Ontario MPP
- In office 1948–1951
- Preceded by: John Pearman Allan
- Succeeded by: Elmer Brandon
- Constituency: York West
- In office 1943–1945
- Preceded by: William Gardhouse
- Succeeded by: John Pearman Allan
- Constituency: York West

Personal details
- Born: August 25, 1896 St. Thomas, Ontario
- Died: November 24, 1978 (aged 82) Toronto, Ontario
- Party: CCF
- Profession: Trade unionist

= Charles Millard =

Canadian politician (1896–1978)

Charles Hibbert (Charlie) Millard (August 25, 1896 – November 24, 1978) was a Canadian trade union activist and politician.

==Early life==
He was born in St. Thomas, Ontario, the son of a railroad repairman, and first trained as a carpenter.
Millard became an autoworker after his small business failed as a result of the Great Depression.

==Union activism==
Employed by General Motors in Oshawa, Ontario, Millard was involved in the organizing auto workers in the 1930s and was elected the first president of the new United Auto Workers local 222 in Oshawa leading his union out on strike in 1937 after GM refused to recognize the union. The 18-day-long strike was successful and Millard's local obtained the first contract in Canada between an automobile manufacturer and its workers. Millard was elected the first Canadian director of the United Auto Workers, was a full-time organizer for the CIO and was also elected to the provincial executive of the Co-operative Commonwealth Federation in Ontario. Millard was active in championing the CCF within the union against the Communist Party of Canada, and was viewed as some as a divisive force.

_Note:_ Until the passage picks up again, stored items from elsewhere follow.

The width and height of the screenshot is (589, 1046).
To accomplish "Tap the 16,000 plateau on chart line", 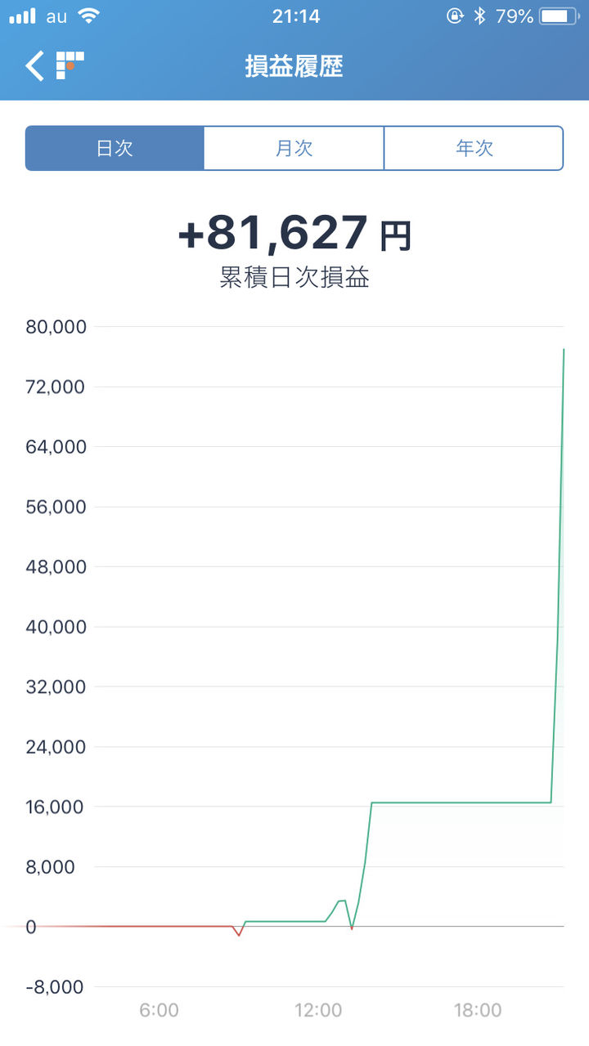I will [461, 802].
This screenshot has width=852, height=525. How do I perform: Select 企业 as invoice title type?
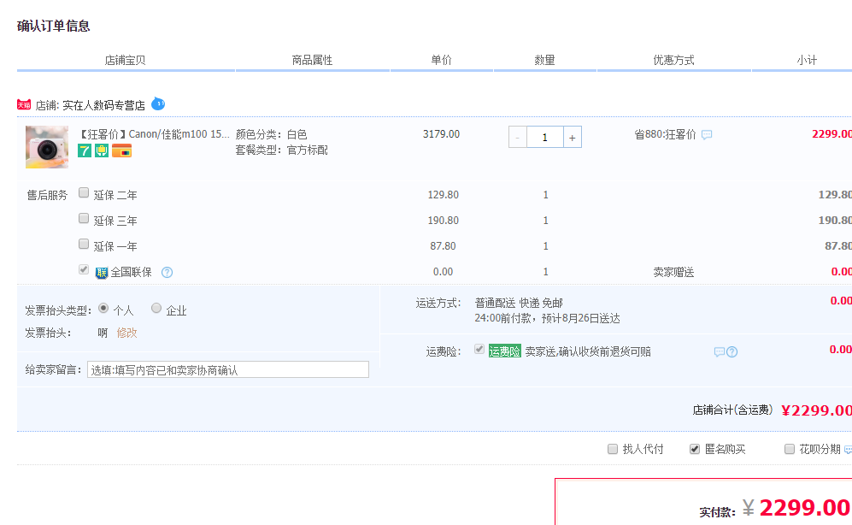coord(156,308)
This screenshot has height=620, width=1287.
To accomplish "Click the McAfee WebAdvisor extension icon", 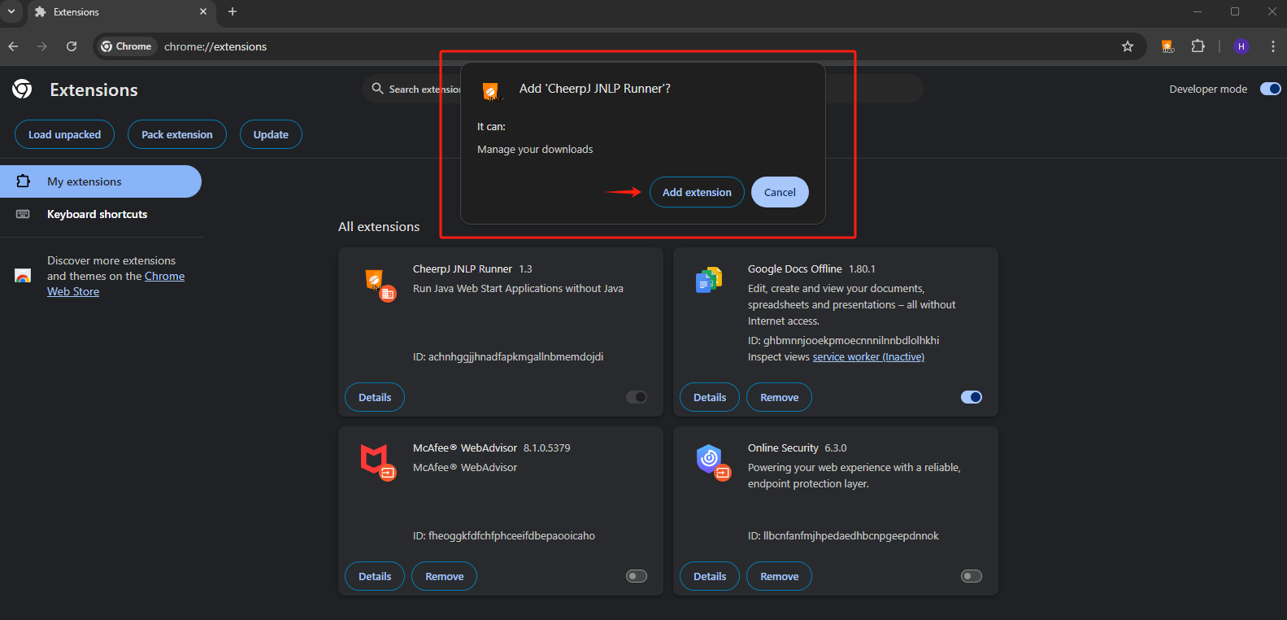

In 1939, he was defeated in his bid for re-election as the UAW's Canadian director by George Burt who was the candidate of the "Unity Caucus" composed of Communists, left-wing CCFers and other militants who viewed Millard as right-wing.

CIO president John L. Lewis appointed Millard secretary of the CIO in Canada and then as the first head of the Steel Workers Organizing Committee in Canada (SWOC) became the United Steel Workers of America in 1942 with Millard as Canadian director and was active in purging Communists from the SWOC. Millard was also an executive member of the Canadian Congress of Labour and played a role in establishing the United Packinghouse Workers in Canada.

Millard stepped down as Canadian director in 1947 but resumed the post in the 1950s.

==World War II==
Millard was initially critical of World War II - in December 1939 he was arrested under the Defence of Canada Regulations after telling workers in Timmins that "[we] should have democracy here in Canada before we go to Europe to defend it." As a result, Millard was jailed and the Canadian offices of the CIO being raided by the Royal Canadian Mounted Police.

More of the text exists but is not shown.